McDonald’s worked Wednesday to reassure customers that its U.S. restaurants are safe as federal investigators tried to pinpoint the cause of a deadly E. coli outbreak linked to the fast-food giant’s Quarter Pounder hamburgers.

McDonald’s pulled Quarter Pounders from one-fifth of its U.S. stores Tuesday as a result of the outbreak, which the U.S. Centers for Disease Control and Prevention said had sickened at least 49 people in 10 states. One person died and 10 were hospitalized, according to the CDC.

A preliminary investigation by the U.S. Food and Drug Administration suggested fresh slivered onions that are served raw on Quarter Pounder hamburgers were a likely source of the contamination. McDonald’s also serves raw, slivered onions on one of its breakfast sandwiches, but that sandwich isn’t available at the impacted stores. Other burgers, like the Big Mac, use diced, cooked onions.

McDonald’s said it was searching for a new regional supplier for fresh onions. In the meantime, Quarter Pounders were removed from menus in Colorado, Kansas, Utah, Wyoming, and portions of Idaho, Iowa, Missouri, Montana, Nebraska, Nevada, New Mexico, and Oklahoma.

Adriean Madden pulled up outside a McDonald’s outside Denver on Wednesday for his usual afternoon snack but then decided against it. He said he was unsure how E. coli spreads or contaminates other foods, and he thinks McDonald’s should be more forthcoming.

“This affects my decision to come to McDonald’s in the future,” Madden said. “I feel like the information isn’t as widely spread. I didn’t see any notices on the door, and then I saw vehicles going through the drive-through just as if nothing was going on.”

Colorado has had the most reported cases of any state so far, and it’s where the one death involving an older adult occurred.

McDonald’s said it has worked closely with federal food safety regulators since late last week when it was alerted to the potential outbreak. The company said the scope of the problem and the popularity of its products have complicated efforts to identify the contamination source.

McDonald’s has more than 14,000 U.S. stores and serves 1 million Quarter Pounders every two weeks in the affected 12-state area.

McDonald’s is known for its stringent food safety guidelines and protocols, said Chris Gaulke, a professor of food and beverage management at Cornell University’s Nolan School of Hotel Administration.
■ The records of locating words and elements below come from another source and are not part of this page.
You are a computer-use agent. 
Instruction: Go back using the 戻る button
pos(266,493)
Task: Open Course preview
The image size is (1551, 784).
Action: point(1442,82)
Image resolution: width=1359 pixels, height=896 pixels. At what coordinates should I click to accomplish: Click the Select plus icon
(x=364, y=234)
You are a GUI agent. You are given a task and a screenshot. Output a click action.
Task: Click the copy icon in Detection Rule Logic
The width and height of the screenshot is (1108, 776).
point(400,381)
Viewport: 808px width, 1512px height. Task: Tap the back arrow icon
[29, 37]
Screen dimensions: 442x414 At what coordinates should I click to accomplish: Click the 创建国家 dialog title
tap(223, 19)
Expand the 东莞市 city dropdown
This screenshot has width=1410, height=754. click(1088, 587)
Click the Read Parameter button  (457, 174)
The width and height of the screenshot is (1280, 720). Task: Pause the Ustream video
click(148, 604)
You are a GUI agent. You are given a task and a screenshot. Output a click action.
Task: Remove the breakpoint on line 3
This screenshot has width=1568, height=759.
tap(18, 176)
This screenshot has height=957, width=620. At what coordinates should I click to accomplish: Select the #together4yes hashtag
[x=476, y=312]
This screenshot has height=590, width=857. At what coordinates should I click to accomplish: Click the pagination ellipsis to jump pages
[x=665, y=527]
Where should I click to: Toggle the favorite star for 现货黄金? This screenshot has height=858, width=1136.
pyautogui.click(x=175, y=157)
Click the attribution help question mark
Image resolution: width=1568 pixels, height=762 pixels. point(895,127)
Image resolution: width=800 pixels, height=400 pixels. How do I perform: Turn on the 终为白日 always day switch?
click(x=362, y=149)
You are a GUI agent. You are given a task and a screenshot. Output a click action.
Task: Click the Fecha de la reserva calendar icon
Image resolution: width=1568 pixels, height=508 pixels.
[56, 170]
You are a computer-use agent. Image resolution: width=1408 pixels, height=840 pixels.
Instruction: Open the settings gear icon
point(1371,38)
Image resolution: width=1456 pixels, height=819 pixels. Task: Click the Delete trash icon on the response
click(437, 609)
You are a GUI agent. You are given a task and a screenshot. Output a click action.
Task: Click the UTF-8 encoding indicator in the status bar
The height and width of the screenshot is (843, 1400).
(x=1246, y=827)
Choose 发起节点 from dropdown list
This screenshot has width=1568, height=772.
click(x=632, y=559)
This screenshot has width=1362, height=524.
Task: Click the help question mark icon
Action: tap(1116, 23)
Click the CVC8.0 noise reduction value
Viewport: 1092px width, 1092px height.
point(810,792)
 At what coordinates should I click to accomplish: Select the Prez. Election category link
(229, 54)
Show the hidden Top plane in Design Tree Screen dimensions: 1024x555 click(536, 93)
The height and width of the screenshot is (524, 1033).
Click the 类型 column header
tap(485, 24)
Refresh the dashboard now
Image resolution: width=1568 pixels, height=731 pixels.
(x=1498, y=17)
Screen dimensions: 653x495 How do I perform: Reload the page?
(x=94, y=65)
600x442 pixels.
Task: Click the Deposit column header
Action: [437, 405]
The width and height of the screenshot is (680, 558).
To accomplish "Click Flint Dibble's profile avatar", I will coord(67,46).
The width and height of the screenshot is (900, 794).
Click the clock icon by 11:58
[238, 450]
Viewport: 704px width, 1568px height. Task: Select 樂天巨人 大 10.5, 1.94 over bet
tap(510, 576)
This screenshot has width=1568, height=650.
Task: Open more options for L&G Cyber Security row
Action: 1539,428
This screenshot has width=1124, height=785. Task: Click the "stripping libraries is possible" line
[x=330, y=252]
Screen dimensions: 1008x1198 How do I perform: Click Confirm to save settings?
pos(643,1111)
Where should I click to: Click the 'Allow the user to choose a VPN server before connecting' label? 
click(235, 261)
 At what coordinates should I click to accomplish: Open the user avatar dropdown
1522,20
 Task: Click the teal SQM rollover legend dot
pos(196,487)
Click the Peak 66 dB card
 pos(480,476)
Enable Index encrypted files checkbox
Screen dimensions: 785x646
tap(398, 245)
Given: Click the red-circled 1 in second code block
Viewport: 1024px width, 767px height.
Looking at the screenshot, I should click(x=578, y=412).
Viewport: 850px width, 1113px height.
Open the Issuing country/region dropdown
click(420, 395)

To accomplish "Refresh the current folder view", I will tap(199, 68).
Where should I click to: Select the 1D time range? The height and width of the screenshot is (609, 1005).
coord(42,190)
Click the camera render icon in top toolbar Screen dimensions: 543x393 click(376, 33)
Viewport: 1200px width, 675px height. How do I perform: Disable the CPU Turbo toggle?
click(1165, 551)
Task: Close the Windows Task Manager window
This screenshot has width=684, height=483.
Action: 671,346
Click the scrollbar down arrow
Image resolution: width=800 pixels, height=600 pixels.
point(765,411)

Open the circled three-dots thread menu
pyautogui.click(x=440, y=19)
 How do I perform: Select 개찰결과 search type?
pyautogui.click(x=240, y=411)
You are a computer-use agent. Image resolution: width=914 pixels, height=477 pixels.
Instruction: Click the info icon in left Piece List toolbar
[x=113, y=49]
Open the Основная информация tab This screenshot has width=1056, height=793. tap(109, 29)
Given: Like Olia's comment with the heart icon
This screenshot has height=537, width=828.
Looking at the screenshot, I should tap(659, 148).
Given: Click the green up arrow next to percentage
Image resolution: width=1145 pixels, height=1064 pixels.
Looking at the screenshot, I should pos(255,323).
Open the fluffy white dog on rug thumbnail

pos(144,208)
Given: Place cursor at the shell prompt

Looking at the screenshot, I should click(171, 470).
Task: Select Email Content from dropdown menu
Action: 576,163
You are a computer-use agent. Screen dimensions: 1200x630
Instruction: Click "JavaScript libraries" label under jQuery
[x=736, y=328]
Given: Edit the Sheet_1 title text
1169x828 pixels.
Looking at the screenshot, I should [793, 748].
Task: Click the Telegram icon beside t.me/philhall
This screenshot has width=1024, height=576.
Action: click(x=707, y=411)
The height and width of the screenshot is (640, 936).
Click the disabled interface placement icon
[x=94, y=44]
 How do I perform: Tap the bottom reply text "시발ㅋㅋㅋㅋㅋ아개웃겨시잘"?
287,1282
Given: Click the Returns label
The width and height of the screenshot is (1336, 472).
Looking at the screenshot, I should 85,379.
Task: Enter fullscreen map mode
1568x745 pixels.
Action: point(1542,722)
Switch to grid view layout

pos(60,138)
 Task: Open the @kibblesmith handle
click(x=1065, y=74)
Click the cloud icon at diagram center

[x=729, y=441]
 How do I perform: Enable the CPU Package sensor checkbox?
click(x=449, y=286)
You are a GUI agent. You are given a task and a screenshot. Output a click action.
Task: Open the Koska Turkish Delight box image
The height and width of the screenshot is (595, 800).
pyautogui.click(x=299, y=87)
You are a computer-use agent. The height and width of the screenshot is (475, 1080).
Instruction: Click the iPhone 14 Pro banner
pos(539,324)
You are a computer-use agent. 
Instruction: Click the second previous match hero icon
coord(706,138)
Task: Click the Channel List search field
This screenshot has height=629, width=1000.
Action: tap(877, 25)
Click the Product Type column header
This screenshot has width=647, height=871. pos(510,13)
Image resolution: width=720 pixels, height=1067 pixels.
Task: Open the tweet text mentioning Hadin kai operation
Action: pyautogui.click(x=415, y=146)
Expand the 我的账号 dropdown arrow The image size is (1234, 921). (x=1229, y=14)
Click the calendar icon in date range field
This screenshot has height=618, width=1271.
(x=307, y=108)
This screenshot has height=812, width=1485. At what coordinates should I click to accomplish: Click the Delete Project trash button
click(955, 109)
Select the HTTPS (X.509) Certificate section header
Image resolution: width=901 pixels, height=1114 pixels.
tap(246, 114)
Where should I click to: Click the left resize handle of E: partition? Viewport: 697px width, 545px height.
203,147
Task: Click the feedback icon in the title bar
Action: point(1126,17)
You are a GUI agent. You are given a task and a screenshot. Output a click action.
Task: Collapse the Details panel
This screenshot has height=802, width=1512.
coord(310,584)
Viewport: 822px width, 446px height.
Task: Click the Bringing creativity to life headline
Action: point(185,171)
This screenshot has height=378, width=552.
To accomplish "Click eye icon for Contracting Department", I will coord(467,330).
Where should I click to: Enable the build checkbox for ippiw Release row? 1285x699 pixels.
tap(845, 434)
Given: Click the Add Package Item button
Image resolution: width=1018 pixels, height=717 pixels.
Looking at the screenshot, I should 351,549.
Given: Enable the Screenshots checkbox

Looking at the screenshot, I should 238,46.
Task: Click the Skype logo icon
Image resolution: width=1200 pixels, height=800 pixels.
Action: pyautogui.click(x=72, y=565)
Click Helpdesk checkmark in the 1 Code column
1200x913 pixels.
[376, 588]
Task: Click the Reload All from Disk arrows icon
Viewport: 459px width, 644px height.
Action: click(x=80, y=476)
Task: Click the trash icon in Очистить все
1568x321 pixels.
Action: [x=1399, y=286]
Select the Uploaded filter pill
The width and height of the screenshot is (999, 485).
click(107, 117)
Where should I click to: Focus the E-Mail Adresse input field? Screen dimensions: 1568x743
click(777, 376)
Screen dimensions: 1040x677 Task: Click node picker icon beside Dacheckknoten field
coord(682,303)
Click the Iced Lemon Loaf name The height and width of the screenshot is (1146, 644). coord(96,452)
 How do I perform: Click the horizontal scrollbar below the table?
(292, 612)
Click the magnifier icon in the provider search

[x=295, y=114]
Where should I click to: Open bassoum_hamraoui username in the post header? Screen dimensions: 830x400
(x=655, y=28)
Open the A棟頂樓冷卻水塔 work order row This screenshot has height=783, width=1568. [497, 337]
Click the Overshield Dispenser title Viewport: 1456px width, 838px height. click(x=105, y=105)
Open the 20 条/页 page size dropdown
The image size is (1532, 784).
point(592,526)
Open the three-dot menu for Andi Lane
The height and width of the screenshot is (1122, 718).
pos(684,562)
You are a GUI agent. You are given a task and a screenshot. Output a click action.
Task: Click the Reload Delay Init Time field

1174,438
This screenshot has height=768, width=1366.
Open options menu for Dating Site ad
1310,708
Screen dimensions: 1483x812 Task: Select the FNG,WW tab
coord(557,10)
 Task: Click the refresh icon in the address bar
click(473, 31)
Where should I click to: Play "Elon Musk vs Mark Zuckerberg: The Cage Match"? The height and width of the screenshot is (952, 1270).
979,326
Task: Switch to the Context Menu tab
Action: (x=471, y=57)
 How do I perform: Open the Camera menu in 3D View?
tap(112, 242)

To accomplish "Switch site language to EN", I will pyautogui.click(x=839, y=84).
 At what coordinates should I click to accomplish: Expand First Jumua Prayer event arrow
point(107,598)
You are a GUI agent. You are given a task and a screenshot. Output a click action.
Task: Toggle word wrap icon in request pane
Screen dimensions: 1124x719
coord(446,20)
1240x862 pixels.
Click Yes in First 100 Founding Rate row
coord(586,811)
The company said Wednesday that the supplier regularly tested its onions for E. coli, for example.

“Given the volume of food that they go through, how infrequently this happens to McDonald’s is a testament to the effort that they take,” Gaulke said.

But some experts questioned why McDonald’s simply stopped selling one sandwich and didn’t close restaurants for further investigation.

“Good practice would have been to close all the restaurants,” said Bill Marler, a Seattle lawyer who has sued companies over food poisoning outbreaks. “Until we know definitively what the product was that made people sick, consumers should be aware.”

Marler said cross-contamination remains a potential possibility at the affected restaurants until they are thoroughly cleaned.

Asked why it didn’t close any restaurants, McDonald’s said nothing in the government’s investigation indicated there were issues with its food preparation practices. In an interview on the “Today” show Wednesday, McDonald’s U.S. President Joe Erlinger also said it’s likely that whatever product was contaminated has already passed through the company’s supply chain.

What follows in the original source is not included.